#### AUFGABE
Stelle alle folgenden Zeilen als JSON-Liste von Zeichenketten dar, mit einem Eintrag je Zeile. Leere Zeilen lässt du weg.

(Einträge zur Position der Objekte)
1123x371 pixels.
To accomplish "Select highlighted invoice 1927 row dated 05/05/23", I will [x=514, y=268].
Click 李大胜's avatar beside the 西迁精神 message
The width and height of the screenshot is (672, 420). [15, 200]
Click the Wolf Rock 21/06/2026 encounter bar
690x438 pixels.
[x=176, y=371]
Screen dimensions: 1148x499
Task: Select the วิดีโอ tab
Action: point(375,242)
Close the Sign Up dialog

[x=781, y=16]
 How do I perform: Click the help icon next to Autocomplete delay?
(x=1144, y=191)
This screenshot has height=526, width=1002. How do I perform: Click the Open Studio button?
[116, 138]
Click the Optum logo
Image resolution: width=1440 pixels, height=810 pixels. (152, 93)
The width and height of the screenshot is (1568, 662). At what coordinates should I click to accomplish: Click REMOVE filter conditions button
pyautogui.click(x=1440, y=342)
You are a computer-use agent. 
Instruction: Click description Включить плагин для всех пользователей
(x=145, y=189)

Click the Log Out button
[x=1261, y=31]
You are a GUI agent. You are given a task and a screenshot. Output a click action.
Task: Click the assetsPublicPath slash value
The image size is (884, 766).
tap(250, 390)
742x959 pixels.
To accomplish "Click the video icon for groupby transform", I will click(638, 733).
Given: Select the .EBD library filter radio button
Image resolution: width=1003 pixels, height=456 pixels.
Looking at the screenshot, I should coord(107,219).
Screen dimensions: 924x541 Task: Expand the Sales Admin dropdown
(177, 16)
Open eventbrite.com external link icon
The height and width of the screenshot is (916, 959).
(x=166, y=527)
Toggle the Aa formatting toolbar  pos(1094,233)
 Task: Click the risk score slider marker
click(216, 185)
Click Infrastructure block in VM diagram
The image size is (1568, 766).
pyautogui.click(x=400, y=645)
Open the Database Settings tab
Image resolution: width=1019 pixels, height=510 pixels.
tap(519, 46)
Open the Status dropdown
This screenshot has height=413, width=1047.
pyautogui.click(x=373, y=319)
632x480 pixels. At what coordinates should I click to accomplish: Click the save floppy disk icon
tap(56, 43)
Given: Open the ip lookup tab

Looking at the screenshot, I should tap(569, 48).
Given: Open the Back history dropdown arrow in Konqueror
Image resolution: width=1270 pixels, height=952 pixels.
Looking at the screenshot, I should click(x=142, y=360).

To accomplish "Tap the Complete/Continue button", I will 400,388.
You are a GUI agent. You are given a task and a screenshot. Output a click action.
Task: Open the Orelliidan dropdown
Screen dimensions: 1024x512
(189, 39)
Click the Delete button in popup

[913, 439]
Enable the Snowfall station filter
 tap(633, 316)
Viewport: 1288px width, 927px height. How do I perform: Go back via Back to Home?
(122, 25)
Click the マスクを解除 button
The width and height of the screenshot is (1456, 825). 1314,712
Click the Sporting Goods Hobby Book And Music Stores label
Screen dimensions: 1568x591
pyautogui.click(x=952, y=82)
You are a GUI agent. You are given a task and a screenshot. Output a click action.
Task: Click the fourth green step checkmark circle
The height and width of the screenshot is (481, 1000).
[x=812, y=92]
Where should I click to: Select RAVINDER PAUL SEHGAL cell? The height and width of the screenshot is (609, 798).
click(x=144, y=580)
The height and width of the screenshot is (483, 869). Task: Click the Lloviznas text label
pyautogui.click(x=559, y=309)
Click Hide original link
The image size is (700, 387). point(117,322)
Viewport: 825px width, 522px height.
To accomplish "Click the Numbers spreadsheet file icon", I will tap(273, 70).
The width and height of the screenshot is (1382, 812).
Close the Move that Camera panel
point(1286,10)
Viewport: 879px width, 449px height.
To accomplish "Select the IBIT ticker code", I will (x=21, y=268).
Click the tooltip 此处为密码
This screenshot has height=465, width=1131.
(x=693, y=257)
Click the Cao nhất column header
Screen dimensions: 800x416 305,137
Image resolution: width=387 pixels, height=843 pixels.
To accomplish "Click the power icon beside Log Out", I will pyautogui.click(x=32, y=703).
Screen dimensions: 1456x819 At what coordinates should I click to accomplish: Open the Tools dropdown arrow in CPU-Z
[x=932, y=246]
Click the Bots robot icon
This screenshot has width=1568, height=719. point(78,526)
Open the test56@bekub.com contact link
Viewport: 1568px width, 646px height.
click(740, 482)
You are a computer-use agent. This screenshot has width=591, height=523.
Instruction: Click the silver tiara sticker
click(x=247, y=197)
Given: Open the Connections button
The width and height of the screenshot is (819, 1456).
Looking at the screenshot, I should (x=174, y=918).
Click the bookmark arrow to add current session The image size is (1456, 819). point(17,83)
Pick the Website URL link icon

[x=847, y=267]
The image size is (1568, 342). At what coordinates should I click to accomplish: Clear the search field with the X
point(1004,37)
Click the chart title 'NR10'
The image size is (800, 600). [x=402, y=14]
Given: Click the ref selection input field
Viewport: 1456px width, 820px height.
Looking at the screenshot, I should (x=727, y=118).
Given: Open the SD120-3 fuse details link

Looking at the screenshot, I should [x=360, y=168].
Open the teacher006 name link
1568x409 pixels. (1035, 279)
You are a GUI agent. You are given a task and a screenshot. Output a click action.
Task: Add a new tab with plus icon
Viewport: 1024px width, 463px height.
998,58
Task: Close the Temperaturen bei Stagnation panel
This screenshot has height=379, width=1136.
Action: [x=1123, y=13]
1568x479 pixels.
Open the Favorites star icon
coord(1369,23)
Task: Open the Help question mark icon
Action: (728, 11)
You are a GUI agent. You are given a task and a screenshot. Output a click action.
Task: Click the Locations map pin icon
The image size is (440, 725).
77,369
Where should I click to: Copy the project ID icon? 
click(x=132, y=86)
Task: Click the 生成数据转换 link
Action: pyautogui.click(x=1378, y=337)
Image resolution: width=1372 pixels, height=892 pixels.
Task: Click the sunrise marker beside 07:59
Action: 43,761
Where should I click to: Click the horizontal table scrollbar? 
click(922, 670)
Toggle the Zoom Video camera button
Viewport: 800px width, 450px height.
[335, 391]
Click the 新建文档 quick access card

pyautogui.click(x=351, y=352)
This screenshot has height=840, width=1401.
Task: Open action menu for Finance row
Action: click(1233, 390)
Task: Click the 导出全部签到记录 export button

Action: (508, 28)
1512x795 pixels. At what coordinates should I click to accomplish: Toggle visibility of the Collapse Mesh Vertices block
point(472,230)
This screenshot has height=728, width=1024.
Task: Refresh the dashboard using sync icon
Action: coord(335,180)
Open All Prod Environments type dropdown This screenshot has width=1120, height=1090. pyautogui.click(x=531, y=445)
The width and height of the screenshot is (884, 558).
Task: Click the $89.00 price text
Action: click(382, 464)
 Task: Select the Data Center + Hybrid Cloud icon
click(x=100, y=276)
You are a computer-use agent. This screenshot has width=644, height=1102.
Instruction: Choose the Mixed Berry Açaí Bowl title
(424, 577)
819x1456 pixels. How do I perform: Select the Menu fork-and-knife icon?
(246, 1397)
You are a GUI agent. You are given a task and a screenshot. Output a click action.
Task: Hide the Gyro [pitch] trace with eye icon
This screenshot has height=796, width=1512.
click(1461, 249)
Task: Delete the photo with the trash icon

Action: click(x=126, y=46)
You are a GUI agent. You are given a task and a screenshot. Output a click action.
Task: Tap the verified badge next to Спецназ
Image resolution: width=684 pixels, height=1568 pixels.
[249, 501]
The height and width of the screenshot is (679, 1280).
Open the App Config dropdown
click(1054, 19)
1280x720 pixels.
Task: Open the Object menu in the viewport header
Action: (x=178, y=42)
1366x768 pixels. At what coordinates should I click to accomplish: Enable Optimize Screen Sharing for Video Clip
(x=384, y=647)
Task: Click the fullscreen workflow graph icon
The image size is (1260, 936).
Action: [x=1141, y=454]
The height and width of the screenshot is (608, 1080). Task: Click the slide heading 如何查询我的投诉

#### LÖSUNG
[
  "1123x371 pixels.",
  "To accomplish \"Select highlighted invoice 1927 row dated 05/05/23\", I will [x=514, y=268].",
  "Click 李大胜's avatar beside the 西迁精神 message",
  "The width and height of the screenshot is (672, 420). [15, 200]",
  "Click the Wolf Rock 21/06/2026 encounter bar",
  "690x438 pixels.",
  "[x=176, y=371]",
  "Screen dimensions: 1148x499",
  "Task: Select the วิดีโอ tab",
  "Action: point(375,242)",
  "Close the Sign Up dialog",
  "[x=781, y=16]",
  " How do I perform: Click the help icon next to Autocomplete delay?",
  "(x=1144, y=191)",
  "This screenshot has height=526, width=1002. How do I perform: Click the Open Studio button?",
  "[116, 138]",
  "Click the Optum logo",
  "Image resolution: width=1440 pixels, height=810 pixels. (152, 93)",
  "The width and height of the screenshot is (1568, 662). At what coordinates should I click to accomplish: Click REMOVE filter conditions button",
  "pyautogui.click(x=1440, y=342)",
  "You are a computer-use agent. ",
  "Instruction: Click description Включить плагин для всех пользователей",
  "(x=145, y=189)",
  "Click the Log Out button",
  "[x=1261, y=31]",
  "You are a GUI agent. You are given a task and a screenshot. Output a click action.",
  "Task: Click the assetsPublicPath slash value",
  "The image size is (884, 766).",
  "tap(250, 390)",
  "742x959 pixels.",
  "To accomplish \"Click the video icon for groupby transform\", I will click(638, 733).",
  "Given: Select the .EBD library filter radio button",
  "Image resolution: width=1003 pixels, height=456 pixels.",
  "Looking at the screenshot, I should coord(107,219).",
  "Screen dimensions: 924x541 Task: Expand the Sales Admin dropdown",
  "(177, 16)",
  "Open eventbrite.com external link icon",
  "The height and width of the screenshot is (916, 959).",
  "(x=166, y=527)",
  "Toggle the Aa formatting toolbar  pos(1094,233)",
  " Task: Click the risk score slider marker",
  "click(216, 185)",
  "Click Infrastructure block in VM diagram",
  "The image size is (1568, 766).",
  "pyautogui.click(x=400, y=645)",
  "Open the Database Settings tab",
  "Image resolution: width=1019 pixels, height=510 pixels.",
  "tap(519, 46)",
  "Open the Status dropdown",
  "This screenshot has height=413, width=1047.",
  "pyautogui.click(x=373, y=319)",
  "632x480 pixels. At what coordinates should I click to accomplish: Click the save floppy disk icon",
  "tap(56, 43)",
  "Given: Open the ip lookup tab",
  "Looking at the screenshot, I should tap(569, 48).",
  "Given: Open the Back history dropdown arrow in Konqueror",
  "Image resolution: width=1270 pixels, height=952 pixels.",
  "Looking at the screenshot, I should click(x=142, y=360).",
  "To accomplish \"Tap the Complete/Continue button\", I will 400,388.",
  "You are a GUI agent. You are given a task and a screenshot. Output a click action.",
  "Task: Open the Orelliidan dropdown",
  "Screen dimensions: 1024x512",
  "(189, 39)",
  "Click the Delete button in popup",
  "[913, 439]",
  "Enable the Snowfall station filter",
  " tap(633, 316)",
  "Viewport: 1288px width, 927px height. How do I perform: Go back via Back to Home?",
  "(122, 25)",
  "Click the マスクを解除 button",
  "The width and height of the screenshot is (1456, 825). 1314,712",
  "Click the Sporting Goods Hobby Book And Music Stores label",
  "Screen dimensions: 1568x591",
  "pyautogui.click(x=952, y=82)",
  "You are a GUI agent. You are given a task and a screenshot. Output a click action.",
  "Task: Click the fourth green step checkmark circle",
  "The height and width of the screenshot is (481, 1000).",
  "[x=812, y=92]",
  "Where should I click to: Select RAVINDER PAUL SEHGAL cell? The height and width of the screenshot is (609, 798).",
  "click(x=144, y=580)",
  "The height and width of the screenshot is (483, 869). Task: Click the Lloviznas text label",
  "pyautogui.click(x=559, y=309)",
  "Click Hide original link",
  "The image size is (700, 387). point(117,322)",
  "Viewport: 825px width, 522px height.",
  "To accomplish \"Click the Numbers spreadsheet file icon\", I will tap(273, 70).",
  "The width and height of the screenshot is (1382, 812).",
  "Close the Move that Camera panel",
  "point(1286,10)",
  "Viewport: 879px width, 449px height.",
  "To accomplish \"Select the IBIT ticker code\", I will (x=21, y=268).",
  "Click the tooltip 此处为密码",
  "This screenshot has height=465, width=1131.",
  "(x=693, y=257)",
  "Click the Cao nhất column header",
  "Screen dimensions: 800x416 305,137",
  "Image resolution: width=387 pixels, height=843 pixels.",
  "To accomplish \"Click the power icon beside Log Out\", I will pyautogui.click(x=32, y=703).",
  "Screen dimensions: 1456x819 At what coordinates should I click to accomplish: Open the Tools dropdown arrow in CPU-Z",
  "[x=932, y=246]",
  "Click the Bots robot icon",
  "This screenshot has width=1568, height=719. point(78,526)",
  "Open the test56@bekub.com contact link",
  "Viewport: 1568px width, 646px height.",
  "click(740, 482)",
  "You are a computer-use agent. This screenshot has width=591, height=523.",
  "Instruction: Click the silver tiara sticker",
  "click(x=247, y=197)",
  "Given: Open the Connections button",
  "The width and height of the screenshot is (819, 1456).",
  "Looking at the screenshot, I should (x=174, y=918).",
  "Click the bookmark arrow to add current session The image size is (1456, 819). point(17,83)",
  "Pick the Website URL link icon",
  "[x=847, y=267]",
  "The image size is (1568, 342). At what coordinates should I click to accomplish: Clear the search field with the X",
  "point(1004,37)",
  "Click the chart title 'NR10'",
  "The image size is (800, 600). [x=402, y=14]",
  "Given: Click the ref selection input field",
  "Viewport: 1456px width, 820px height.",
  "Looking at the screenshot, I should (x=727, y=118).",
  "Given: Open the SD120-3 fuse details link",
  "Looking at the screenshot, I should [x=360, y=168].",
  "Open the teacher006 name link",
  "1568x409 pixels. (1035, 279)",
  "You are a GUI agent. You are given a task and a screenshot. Output a click action.",
  "Task: Add a new tab with plus icon",
  "Viewport: 1024px width, 463px height.",
  "998,58",
  "Task: Close the Temperaturen bei Stagnation panel",
  "This screenshot has height=379, width=1136.",
  "Action: [x=1123, y=13]",
  "1568x479 pixels.",
  "Open the Favorites star icon",
  "coord(1369,23)",
  "Task: Open the Help question mark icon",
  "Action: (728, 11)",
  "You are a GUI agent. You are given a task and a screenshot. Output a click action.",
  "Task: Click the Locations map pin icon",
  "The image size is (440, 725).",
  "77,369",
  "Where should I click to: Copy the project ID icon? ",
  "click(x=132, y=86)",
  "Task: Click the 生成数据转换 link",
  "Action: pyautogui.click(x=1378, y=337)",
  "Image resolution: width=1372 pixels, height=892 pixels.",
  "Task: Click the sunrise marker beside 07:59",
  "Action: 43,761",
  "Where should I click to: Click the horizontal table scrollbar? ",
  "click(922, 670)",
  "Toggle the Zoom Video camera button",
  "Viewport: 800px width, 450px height.",
  "[335, 391]",
  "Click the 新建文档 quick access card",
  "pyautogui.click(x=351, y=352)",
  "This screenshot has height=840, width=1401.",
  "Task: Open action menu for Finance row",
  "Action: click(1233, 390)",
  "Task: Click the 导出全部签到记录 export button",
  "Action: (508, 28)",
  "1512x795 pixels. At what coordinates should I click to accomplish: Toggle visibility of the Collapse Mesh Vertices block",
  "point(472,230)",
  "This screenshot has height=728, width=1024.",
  "Task: Refresh the dashboard using sync icon",
  "Action: coord(335,180)",
  "Open All Prod Environments type dropdown This screenshot has width=1120, height=1090. pyautogui.click(x=531, y=445)",
  "The width and height of the screenshot is (884, 558).",
  "Task: Click the $89.00 price text",
  "Action: click(382, 464)",
  " Task: Select the Data Center + Hybrid Cloud icon",
  "click(x=100, y=276)",
  "You are a computer-use agent. This screenshot has width=644, height=1102.",
  "Instruction: Choose the Mixed Berry Açaí Bowl title",
  "(424, 577)",
  "819x1456 pixels. How do I perform: Select the Menu fork-and-knife icon?",
  "(246, 1397)",
  "You are a GUI agent. You are given a task and a screenshot. Output a click action.",
  "Task: Hide the Gyro [pitch] trace with eye icon",
  "This screenshot has height=796, width=1512.",
  "click(1461, 249)",
  "Task: Delete the photo with the trash icon",
  "Action: click(x=126, y=46)",
  "You are a GUI agent. You are given a task and a screenshot. Output a click action.",
  "Task: Tap the verified badge next to Спецназ",
  "Image resolution: width=684 pixels, height=1568 pixels.",
  "[249, 501]",
  "The height and width of the screenshot is (679, 1280).",
  "Open the App Config dropdown",
  "click(1054, 19)",
  "1280x720 pixels.",
  "Task: Open the Object menu in the viewport header",
  "Action: (x=178, y=42)",
  "1366x768 pixels. At what coordinates should I click to accomplish: Enable Optimize Screen Sharing for Video Clip",
  "(x=384, y=647)",
  "Task: Click the fullscreen workflow graph icon",
  "The image size is (1260, 936).",
  "Action: [x=1141, y=454]",
  "The height and width of the screenshot is (608, 1080). Task: Click the slide heading 如何查询我的投诉"
]